Never let it be said that, during her periodic forays into AccountabilityWatch-ing , ITQ doesn’t report on the good news as well as the bad.
She was, as noted below, somewhat frustrated to find out that the identities of those who apply for an exemption from the five year ban on lobbying are shrouded from prying eyes unless their request is approved by the commissioner.
On the flipside, however, she is entirely delighted to discover that the Office of the Lobbying Commissioner has finally made it clear that, as ITQ put it earlier this year, all lobbyist disclosures are not created equal.

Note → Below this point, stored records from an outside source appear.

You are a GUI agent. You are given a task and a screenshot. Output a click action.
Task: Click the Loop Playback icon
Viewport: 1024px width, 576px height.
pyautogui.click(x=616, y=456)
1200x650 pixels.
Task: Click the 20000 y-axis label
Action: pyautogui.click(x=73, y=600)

Pull up an entry from the communications log database that was filed by an in-house – or “corporate” lobbyist – and the following text now appears at the bottom:
The above name is that of the most senior paid officer who is responsible for filing a return for a corporation or organization (the Registrant), whether that person participated in this communication or not. Indeed, the Lobbyists Registration Regulations do not require that the names of in-house lobbyists (i.e. employees of corporations or organizations) who actually participated in this communication with a designated public office holder be disclosed.
In other words, just because it looks like Alliance of Manufacturers and Exporters Jayson Myers has gotten face time with the Prime Minister, four cabinet ministers and Canada’s current Ambassador to the United States over the last eight months, it doesn’t actually mean that he was present at every one of those meetings. It could have been any one of the 25 AMEC staffers listed in his registration. Consultant lobbyists, however, are still required to file communications reports under their own names. Why the double standard?
ITQ still doesn’t know – but at least now there’s less chance of confusion.